孫名義の口座があっても、孫がその存在を知らず、通帳も印鑑も祖父母が金庫にしまっていたのなら、孫が自由に使えるお金とはいえません。これは祖父母の財産と見られます。

配偶者名義の預金は、少し丁寧に考える必要があります。そのお金が配偶者自身のものだといえるなら、それはその人の財産です。たとえば、結婚前からの貯金、親から受け継いだ財産、パートなどで自分が得た収入。こうした「その人自身のお金」であれば、名義どおり配偶者のものと見ます。気をつけたいのは、亡くなった方のお金が、配偶者名義で貯まっている部分です。過去の収入や暮らしぶりから、どこまでが配偶者自身のお金で、どこからが亡くなった方に由来するかを見ていくことになります。

◆ 名義預金に時効はない|「何年も前だから大丈夫」は通じない

「もう何十年も前に移したお金だから、いまさら関係ないだろう」と思われるかもしれません。けれど、名義預金に時効という考え方はありません。

理由はシンプルです。贈与が成立していない名義預金は、ずっと亡くなった方の財産のままだからです。何年経とうと持ち主が変わったわけではないので、さかのぼれるだけさかのぼって、相続財産に含めることになります。

贈与税には時効があり、その期間は、贈与があった年の申告期限から原則6年(偽って申告を逃れたような悪質な場合は7年)です。ただ、これはあくまで「贈与が成立していた」場合の話です。名義預金はそもそも贈与が成立していないので、この時効は当てはまりません。「あげたつもり」でいても、双方の合意や、名義人が自由に使えるという実態がなければ、どれだけ時間が過ぎても、その預金は亡くなった方のものとして扱われます。古くからある家族名義の口座ほど、中身がもともと誰のお金なのかを、一度たしかめておくと安心です。

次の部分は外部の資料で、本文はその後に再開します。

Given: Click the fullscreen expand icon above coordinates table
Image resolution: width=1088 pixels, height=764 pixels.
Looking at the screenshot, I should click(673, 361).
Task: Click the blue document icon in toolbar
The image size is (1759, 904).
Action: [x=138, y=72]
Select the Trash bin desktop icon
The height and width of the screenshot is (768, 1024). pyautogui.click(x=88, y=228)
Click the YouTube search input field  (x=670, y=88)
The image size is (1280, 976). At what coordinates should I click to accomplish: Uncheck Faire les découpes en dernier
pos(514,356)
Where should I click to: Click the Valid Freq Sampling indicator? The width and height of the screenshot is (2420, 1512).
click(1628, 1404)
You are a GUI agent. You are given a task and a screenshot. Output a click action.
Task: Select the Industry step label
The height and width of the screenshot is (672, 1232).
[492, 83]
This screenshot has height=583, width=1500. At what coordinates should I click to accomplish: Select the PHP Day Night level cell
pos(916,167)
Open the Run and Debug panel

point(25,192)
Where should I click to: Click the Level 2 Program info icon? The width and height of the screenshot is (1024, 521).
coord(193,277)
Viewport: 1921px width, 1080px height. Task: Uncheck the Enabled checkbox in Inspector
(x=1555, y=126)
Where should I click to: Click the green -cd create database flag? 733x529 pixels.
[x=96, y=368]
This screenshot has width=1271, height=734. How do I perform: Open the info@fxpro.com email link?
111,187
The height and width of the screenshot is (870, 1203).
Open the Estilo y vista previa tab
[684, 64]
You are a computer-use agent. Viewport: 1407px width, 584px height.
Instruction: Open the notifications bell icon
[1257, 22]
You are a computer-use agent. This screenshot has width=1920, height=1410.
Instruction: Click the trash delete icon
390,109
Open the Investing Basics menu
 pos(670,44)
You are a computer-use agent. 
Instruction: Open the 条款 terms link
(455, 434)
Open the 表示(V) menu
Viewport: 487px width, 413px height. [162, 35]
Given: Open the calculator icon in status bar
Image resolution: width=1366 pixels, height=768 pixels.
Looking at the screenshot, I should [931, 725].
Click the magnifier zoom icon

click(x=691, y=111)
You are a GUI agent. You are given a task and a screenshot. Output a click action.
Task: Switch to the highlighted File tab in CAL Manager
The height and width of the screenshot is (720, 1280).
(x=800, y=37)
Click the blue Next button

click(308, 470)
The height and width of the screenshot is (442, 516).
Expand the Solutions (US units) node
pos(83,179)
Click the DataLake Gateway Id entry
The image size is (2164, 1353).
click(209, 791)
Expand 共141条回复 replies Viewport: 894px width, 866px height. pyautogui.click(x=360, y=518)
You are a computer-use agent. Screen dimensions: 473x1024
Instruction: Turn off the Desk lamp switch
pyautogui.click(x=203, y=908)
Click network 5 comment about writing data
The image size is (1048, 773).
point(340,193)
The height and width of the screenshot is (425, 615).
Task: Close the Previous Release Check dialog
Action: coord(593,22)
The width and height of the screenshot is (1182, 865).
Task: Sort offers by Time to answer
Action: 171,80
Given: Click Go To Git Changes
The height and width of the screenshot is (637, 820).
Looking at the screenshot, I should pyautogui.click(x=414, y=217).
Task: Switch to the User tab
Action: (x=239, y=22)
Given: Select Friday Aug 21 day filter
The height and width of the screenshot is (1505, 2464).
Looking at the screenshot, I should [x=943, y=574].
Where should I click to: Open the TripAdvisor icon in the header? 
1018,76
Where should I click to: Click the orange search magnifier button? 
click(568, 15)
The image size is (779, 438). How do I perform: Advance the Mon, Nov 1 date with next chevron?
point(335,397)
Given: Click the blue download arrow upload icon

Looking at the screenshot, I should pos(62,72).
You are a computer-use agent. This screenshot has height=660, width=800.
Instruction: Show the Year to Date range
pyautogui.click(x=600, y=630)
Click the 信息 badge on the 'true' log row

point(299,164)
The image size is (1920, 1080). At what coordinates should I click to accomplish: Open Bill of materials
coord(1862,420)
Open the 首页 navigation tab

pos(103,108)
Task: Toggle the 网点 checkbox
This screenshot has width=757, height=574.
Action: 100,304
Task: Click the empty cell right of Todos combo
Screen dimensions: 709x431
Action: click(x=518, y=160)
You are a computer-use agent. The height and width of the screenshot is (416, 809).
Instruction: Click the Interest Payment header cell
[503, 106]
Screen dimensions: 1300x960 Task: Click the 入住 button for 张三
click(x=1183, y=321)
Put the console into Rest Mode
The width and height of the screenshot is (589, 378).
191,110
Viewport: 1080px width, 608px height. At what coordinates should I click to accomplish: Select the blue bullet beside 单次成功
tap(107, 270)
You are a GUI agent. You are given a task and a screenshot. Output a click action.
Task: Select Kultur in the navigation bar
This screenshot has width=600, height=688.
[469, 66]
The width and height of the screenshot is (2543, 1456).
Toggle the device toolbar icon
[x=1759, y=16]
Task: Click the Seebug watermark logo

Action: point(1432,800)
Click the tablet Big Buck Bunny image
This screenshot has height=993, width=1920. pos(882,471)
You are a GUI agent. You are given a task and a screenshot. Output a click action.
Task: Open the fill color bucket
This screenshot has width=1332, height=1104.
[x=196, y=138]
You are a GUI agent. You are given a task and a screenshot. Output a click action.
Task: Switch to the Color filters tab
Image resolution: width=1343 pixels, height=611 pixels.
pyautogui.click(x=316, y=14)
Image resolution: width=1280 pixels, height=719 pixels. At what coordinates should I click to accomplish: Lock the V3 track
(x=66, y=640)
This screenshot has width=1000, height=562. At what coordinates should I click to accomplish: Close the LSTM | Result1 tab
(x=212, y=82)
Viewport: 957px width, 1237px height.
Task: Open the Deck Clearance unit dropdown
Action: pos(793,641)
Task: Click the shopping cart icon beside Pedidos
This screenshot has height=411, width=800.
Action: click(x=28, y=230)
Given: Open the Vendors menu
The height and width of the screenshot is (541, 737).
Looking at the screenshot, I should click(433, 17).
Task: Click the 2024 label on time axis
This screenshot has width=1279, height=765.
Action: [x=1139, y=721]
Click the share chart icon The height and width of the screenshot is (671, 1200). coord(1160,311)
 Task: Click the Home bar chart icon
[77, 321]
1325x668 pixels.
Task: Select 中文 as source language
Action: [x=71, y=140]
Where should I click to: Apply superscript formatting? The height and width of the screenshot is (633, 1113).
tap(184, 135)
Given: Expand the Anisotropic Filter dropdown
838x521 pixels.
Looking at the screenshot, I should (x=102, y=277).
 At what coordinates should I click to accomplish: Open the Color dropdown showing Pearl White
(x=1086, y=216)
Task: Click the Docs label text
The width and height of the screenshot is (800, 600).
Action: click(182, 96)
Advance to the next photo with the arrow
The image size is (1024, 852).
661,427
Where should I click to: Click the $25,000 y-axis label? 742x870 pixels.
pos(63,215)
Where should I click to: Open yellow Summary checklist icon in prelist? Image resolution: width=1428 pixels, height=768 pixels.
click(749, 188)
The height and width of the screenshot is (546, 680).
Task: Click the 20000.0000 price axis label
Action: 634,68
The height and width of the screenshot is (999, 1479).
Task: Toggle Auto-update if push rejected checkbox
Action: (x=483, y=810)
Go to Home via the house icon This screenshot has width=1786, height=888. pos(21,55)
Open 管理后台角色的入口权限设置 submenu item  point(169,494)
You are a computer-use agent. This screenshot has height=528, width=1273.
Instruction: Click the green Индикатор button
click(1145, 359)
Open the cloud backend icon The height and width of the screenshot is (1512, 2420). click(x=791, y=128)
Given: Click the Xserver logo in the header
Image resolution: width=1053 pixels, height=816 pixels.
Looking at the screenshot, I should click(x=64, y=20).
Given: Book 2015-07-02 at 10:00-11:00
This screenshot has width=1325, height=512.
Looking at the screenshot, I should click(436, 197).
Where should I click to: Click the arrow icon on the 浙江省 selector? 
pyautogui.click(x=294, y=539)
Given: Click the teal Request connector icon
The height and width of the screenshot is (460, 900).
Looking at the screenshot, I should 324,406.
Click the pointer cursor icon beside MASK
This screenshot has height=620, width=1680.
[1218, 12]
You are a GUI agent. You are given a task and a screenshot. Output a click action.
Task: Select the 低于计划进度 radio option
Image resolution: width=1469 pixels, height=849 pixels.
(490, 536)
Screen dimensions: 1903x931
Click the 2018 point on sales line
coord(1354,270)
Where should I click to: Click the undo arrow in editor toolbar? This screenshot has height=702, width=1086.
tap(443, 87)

◆ 名義預金にしないために|生前贈与は「形」に残しておく

生前に本当に家族へ渡したいのであれば、贈与をきちんと形に残しておくことが大切です。ポイントは、あげる人ともらう人の間で、贈与の約束がきちんと交わされていること。そして、もらった人がそのお金を自分で管理し、自由に使える状態にしておくことです。

具体的には、贈与のたびに贈与契約書を作っておく、手渡しではなく振込にして記録を残す、通帳・印鑑・キャッシュカードは名義人本人が持つ、1年で110万円を超える贈与なら贈与税の申告をする、といった積み重ねが、贈与が成立していた証拠になります。

ただし、正しい生前贈与にも注意点があります。亡くなる前の一定期間内に受けた贈与は、相続財産に持ち戻して相続税を計算するという決まりがあるためです。この期間は、かつては亡くなる前3年でしたが、いまは段階的に7年へと延ばされています。亡くなる直前にまとめて贈与しても、そのぶんは相続財産に戻されて計算されるので、早めに、少しずつ進めることが効いてきます。

なお、名義預金を本来の持ち主である亡くなった方の名義に戻すだけの名義変更には、贈与税はかかりません。もともと亡くなった方のお金なのですから、あげたことにはならないためです。

名義預金の多くは、財産を隠すためではなく、孫を思う気持ちや、長年家計を守ってきた積み重ねから生まれます。その思いが相続のときに家族の負担にならないよう、元気なうちに、家族名義のお金が「本当は誰のものか」を一度話しておく。この話し合いひとつで、いざというときの家族の戸惑いは、ぐっと小さくなります。